The foregoing description of the Amended and Restated Working Capital Note does not purport to be complete and is qualified in its entirety by reference to the full text of the Amended and Restated Working Capital Note, which is filed hereto as Exhibit 10.1 and which is incorporated herein by reference.
| Item 2.03. | Creation of a Direct Financial Obligation or an Obligation under an Off-Balance Sheet Arrangement of a Registrant. |
The information disclosed under Item 1.01 of this Current Report on Form 8-K is incorporated by reference into this Item 2.03.
| Item 3.02. | Unregistered Sales of Equity Securities. |
The information disclosed under Item 1.01 of this Current Report on Form 8-K is incorporated by reference into this Item 3.02. The Amended and Restated Working Capital Note shall be convertible into a maximum of 50,000 New Units.
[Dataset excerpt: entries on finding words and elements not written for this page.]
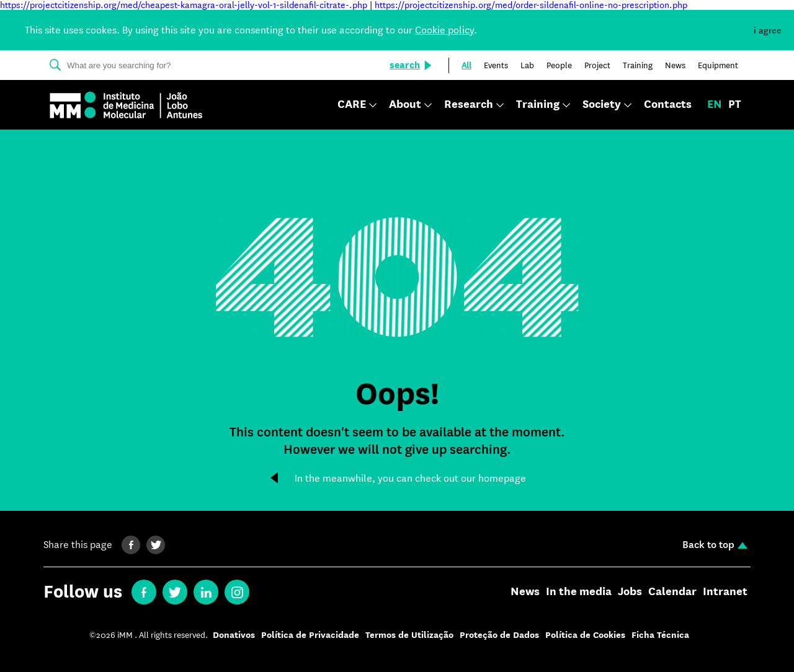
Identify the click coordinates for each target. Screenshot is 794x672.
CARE (352, 105)
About (405, 105)
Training (538, 105)
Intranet (725, 592)
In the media (579, 592)
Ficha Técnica (660, 635)
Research (468, 105)
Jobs (630, 592)
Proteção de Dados (499, 635)
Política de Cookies (585, 635)
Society (602, 105)
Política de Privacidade (310, 635)
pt (734, 105)
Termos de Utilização (409, 635)
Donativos (234, 635)
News (525, 592)
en (715, 105)
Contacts (667, 105)
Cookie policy (444, 30)
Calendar (672, 592)
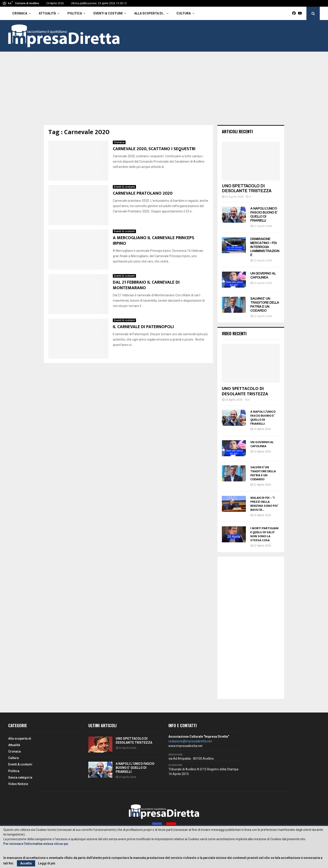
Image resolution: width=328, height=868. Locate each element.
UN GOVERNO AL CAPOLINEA (262, 444)
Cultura (183, 13)
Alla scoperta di (20, 738)
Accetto (26, 863)
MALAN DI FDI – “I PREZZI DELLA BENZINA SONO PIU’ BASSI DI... (264, 504)
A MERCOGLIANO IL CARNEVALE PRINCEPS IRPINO (153, 241)
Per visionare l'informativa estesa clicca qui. (36, 844)
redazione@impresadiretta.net (190, 741)
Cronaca (20, 13)
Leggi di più (47, 863)
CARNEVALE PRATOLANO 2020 (143, 193)
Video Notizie (18, 784)
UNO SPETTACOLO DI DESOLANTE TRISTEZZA (246, 188)
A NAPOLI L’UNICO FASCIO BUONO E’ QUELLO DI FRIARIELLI (263, 417)
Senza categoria (20, 777)
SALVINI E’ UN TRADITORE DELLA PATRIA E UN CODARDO (263, 473)
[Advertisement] (164, 92)
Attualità (47, 13)
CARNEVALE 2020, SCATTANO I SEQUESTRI (155, 149)
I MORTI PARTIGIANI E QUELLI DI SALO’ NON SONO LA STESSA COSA (264, 534)
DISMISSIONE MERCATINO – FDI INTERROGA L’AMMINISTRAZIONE (265, 247)
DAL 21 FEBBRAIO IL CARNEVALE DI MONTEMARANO (146, 285)
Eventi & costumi (108, 13)
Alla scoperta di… (149, 13)
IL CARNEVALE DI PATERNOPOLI (143, 327)
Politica (74, 13)
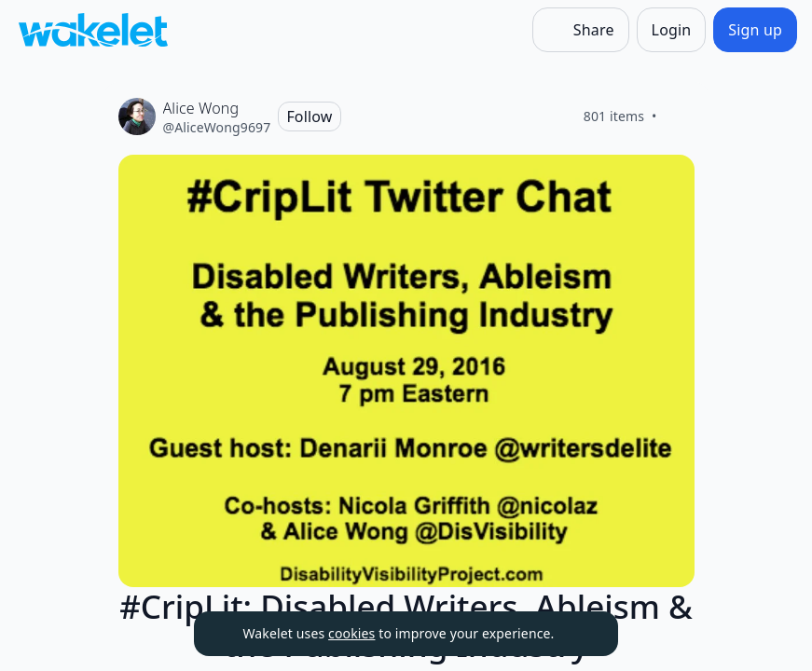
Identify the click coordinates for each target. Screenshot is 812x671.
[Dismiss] (581, 634)
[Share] (581, 30)
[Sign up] (755, 30)
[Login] (671, 30)
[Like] (680, 116)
Each New Unit will consist of one Class A ordinary share of the Company, par value $0.0001 per share (each, a "Class A Ordinary Share"), and one-third of one redeemable warrant, with each whole warrant entitling the holder to purchase one Class A Ordinary Share, at an exercise price of $11.50 per share, which will become exercisable 30 days after the completion of the Company's initial business combination, subject to certain terms and conditions.
The Company has relied upon Section 4(a)(2) of the Securities Act of 1933, as amended, in connection with the issuance of the Amended and Restated Working Capital Note.